When I joined IBM back in the 1980s, one of the big problems we were dealing with was IDs and passwords, which we listed as the most vulnerable parts of any computer system. Here we are—nearly 40 years later—and they remain the most vulnerable parts of any computer system, and the threats have expanded significantly.
We do now have biometrics in the form of fingerprint and facial recognition. Still, these modes are typically backed up by IDs and passwords and even PINs, which are all relatively vulnerable to compromise. Worse, if someone wants to, they can call into a service protected by an ID and password and convince them they are you. This theft happened to me a few years back when someone called into Microsoft support and convinced them they were me to get my gamer tag. It took me three years and the help of Microsoft’s CEO to get my tag and ID back.
This opening is a lot of background, but it is why I took a briefing with a fascinating small company called Hushmesh, which seems to have the solution to the problem mostly sorted.
Let’s talk about Hushmesh this week.
The Authentication Problem
With security, you always think about the weakest link because that is where a smart attacker will focus. So even if you have biometrics, it is generally backed up by a PIN or password and ID, both because those technologies aren’t trusted and because you need a failover process if they don’t work. Therefore the password and ID are the weakest links, and any more secure technology built upon them is reduced to the security level of the weaker PIN and password in practice. You can’t supplement weak security with strong security and expect to become more secure. Thus the biometric authentication we’ve been using is just more convenient, but not more secure.
The goal is to create a way to identify you with high accuracy without significantly increasing either the cost of the related hardware or services or making the authentication process excessively annoying. One way to do this is to use your authenticated smartphone as the authenticator—they typically connect using NFC or Bluetooth. Sadly, using NFC or Bluetooth is problematic because NFC isn’t universal in PCs and Bluetooth continues to have pairing issues, particularly when you have multiple Bluetooth devices connected to your PC.
Dual Factor
The most common way to get around all of this is to use dual-factor authentication where your phone gets a code via text that you use in addition to your password. The issue with that approach is that often it adds a lot of time to the log in as you wait for the text (longer if it comes in via email) and getting the text is problematic if you don’t have phone service.

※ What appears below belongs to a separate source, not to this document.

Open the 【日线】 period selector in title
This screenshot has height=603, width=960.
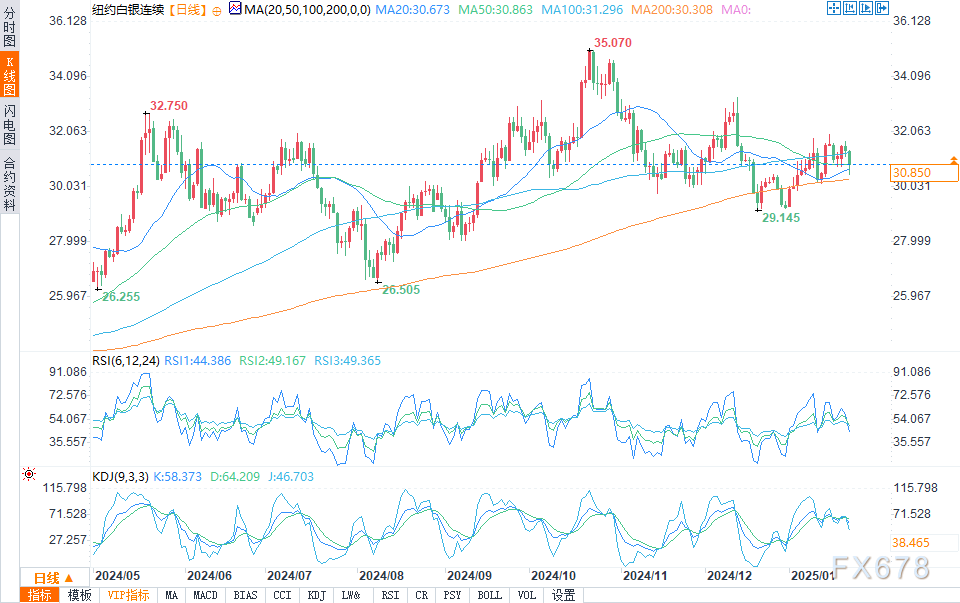pyautogui.click(x=187, y=10)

This exact scenario happened to me last week when I was trying to complete an Amazon transaction. I had Wi-Fi, but AT&T wasn’t working in the building, and I couldn’t recieve the text message needed to validate my identity. It strikes me that given many Amazon customers have Echo devices, Kindles, or Fire Tablets that they could more easily use one or all of those for the second factor as an option and make things a ton simpler.
Hushmesh: A Better Authentication
Hushmesh is a company that was founded to fix the password problem. It uses your smartphone as the authentication device but the keys are kept in a wall wart you install in your home that is geo-fenced so that if it is removed from your home, it stops working. The keys are then sent to several other wall warts in the network randomly so that if yours fails, you have a backup but no one knows where that backup is, so the backup doesn’t become a target.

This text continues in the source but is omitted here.